Former Federal Court judge Justice Jane Mathews is a proud Australian.
But one thing she’s not proud of is the way we deal with refugee issues.
Speaking in Wollongong this week she recalled how she had been involved in many interesting cases involving refugee claims.
That made her aware of the plight of many asylum seekers.
“Some of them had endured absolutely horrific events in their home countries,” she said.
“So much so they were seriously traumatised. I am afraid we have gone seriously backwards in this country these days in the way we deal with refugee issues. I don’t know where we are going to go. In some ways it makes me ashamed to be an Aussie in this otherwise wonderful country.”
But Justice Mathews is very proud of Wollongong.
And she is proud of her family’s involvement in the steelworks and RMB Lawyers which is celebrating its 130th birthday.
Her great grandfather Charles Russell established RMB Lawyers, previously known as Russell, McLelland & Brown, in 1885.
Grandfather James Russell joined the firm in 1900 and uncles Harry and Alec McLelland were also partners.
Justice Mathews father was Frank Mathews.
He was the chief engineer of Port Kembla Steelworks during the development phase of the plant six decades ago.
He also played a leading role in the establishment of the Wollongong University College (now the University of Wollongong).
This week Justice Mathews is celebrating another important milestone by delivering The Illawarra Connection’s annual Hargrave Lecture on the centenary of Lawrence Hargrave’s death.
Hargrave is credited with groundbreaking work on wing design that led to the first flight.
And Justice Mathews is recognised as a role model who pioneered senior roles for women in the judiciary.
After graduating from the University of Sydney she was admitted as a solicitor in 1963.
In 1969 became one of only nine female barristers in the state and the only one specialising in criminal law and defamation.

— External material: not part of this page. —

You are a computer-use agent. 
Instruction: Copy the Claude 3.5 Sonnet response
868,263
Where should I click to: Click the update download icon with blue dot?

In 1978 she was the first female crown prosecutor in NSW, in 1980 became the first female judge of the NSW District Court, in 1987 the first female judge of the NSW Supreme Court and in 1994 was appointed to the Federal Court. She’s been president of the Administrative Appeals Tribunal, deputy president of the Native Title Tribunal, law reform commissioner, NSW Equal Opportunity Tribunal senior judicial member and is an acting judge of the NSW Supreme Court.